Correlation, which closed its first fund in 2012, guarantees an investment decision within two weeks, and never takes a board seat. The firm’s approach is designed to achieve solid returns and mitigate risk by making dozens of investments each year across all sectors and investment stages, says David Coats, managing director . The firm has offices in Palo Alto, Calif., San Diego and New York.
Mr. Coats says Correlation’s data-heavy approach uses proprietary analytics and predictive modeling to glean positive or negative investment signals for an ocean of investment options—a promising market opportunity for a startup, for instance, or worrisome signs of excessive cash burn.
Correlation’s approach is similar to the deep, broad statistical analysis of baseball players and game situations that has become de rigueur for professional teams. The investing signals that Correlation weighs in making its decisions are akin to analyzing in exhaustive detail how particular pitchers and hitters will perform against each other in specific game situations, or even certain weather conditions, Mr. Coats says, and the firm has a vast amount of data to produce those signals.

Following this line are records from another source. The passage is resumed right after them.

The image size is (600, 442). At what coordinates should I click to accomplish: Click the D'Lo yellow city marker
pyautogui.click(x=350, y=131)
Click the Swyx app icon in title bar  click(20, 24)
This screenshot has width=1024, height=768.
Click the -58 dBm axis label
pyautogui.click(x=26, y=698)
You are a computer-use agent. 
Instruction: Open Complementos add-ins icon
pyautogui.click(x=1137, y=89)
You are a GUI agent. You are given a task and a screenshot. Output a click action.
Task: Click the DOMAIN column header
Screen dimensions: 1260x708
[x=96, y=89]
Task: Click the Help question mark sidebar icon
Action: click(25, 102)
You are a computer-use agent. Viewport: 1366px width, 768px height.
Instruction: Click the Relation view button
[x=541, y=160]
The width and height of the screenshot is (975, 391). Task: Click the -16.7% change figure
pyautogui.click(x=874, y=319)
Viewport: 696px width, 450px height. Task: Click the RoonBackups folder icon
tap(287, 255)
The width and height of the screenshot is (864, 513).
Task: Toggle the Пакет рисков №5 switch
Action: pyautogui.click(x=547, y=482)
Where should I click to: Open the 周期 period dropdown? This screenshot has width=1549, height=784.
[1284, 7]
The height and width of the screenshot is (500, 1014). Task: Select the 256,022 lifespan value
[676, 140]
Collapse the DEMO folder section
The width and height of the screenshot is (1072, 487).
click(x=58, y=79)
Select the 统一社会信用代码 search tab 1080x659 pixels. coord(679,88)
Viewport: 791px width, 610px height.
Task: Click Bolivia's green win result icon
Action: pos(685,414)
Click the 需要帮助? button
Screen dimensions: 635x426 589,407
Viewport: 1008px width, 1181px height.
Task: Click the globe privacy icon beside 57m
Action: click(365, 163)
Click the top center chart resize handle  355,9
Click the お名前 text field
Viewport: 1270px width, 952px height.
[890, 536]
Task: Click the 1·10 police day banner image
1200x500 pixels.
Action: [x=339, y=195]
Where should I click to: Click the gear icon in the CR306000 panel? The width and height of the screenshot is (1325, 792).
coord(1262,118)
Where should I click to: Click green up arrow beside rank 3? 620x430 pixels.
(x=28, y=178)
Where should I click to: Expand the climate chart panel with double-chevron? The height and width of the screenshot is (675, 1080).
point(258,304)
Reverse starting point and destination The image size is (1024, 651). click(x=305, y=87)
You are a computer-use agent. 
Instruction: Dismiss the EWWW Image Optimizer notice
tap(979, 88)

“The database contains details for tens of thousands of historical financings with associated outcomes,” Mr. Coats says. “These volumes provide a more than sufficient learning corpus for our predictive analytics-based models.”
Looking ahead
“If our thesis holds,” says Mr. Coats, “our portfolio will be tilted to the more favorable outcomes.”
It’s still early, though, for Correlation, which recently raised $200 million for its second fund, to say how well the formula works. Of the 121 companies that the firm’s first fund invested in, most are still in the early stages of development; a handful have produced returns for investors because they were acquired or went public, and about a dozen have gone bankrupt or out of business.And what if the venture firms embracing computer analytics succeed?
Automation by definition takes the human out of the process. So is Silicon Valley’s venture-capital corridor along Sand Hill Road in danger of becoming a ghost town? Even Mr. Coats says he hopes not. Predictive modeling can be powerful, he says, but for lead investors, “internal” human judgment is irreplaceable.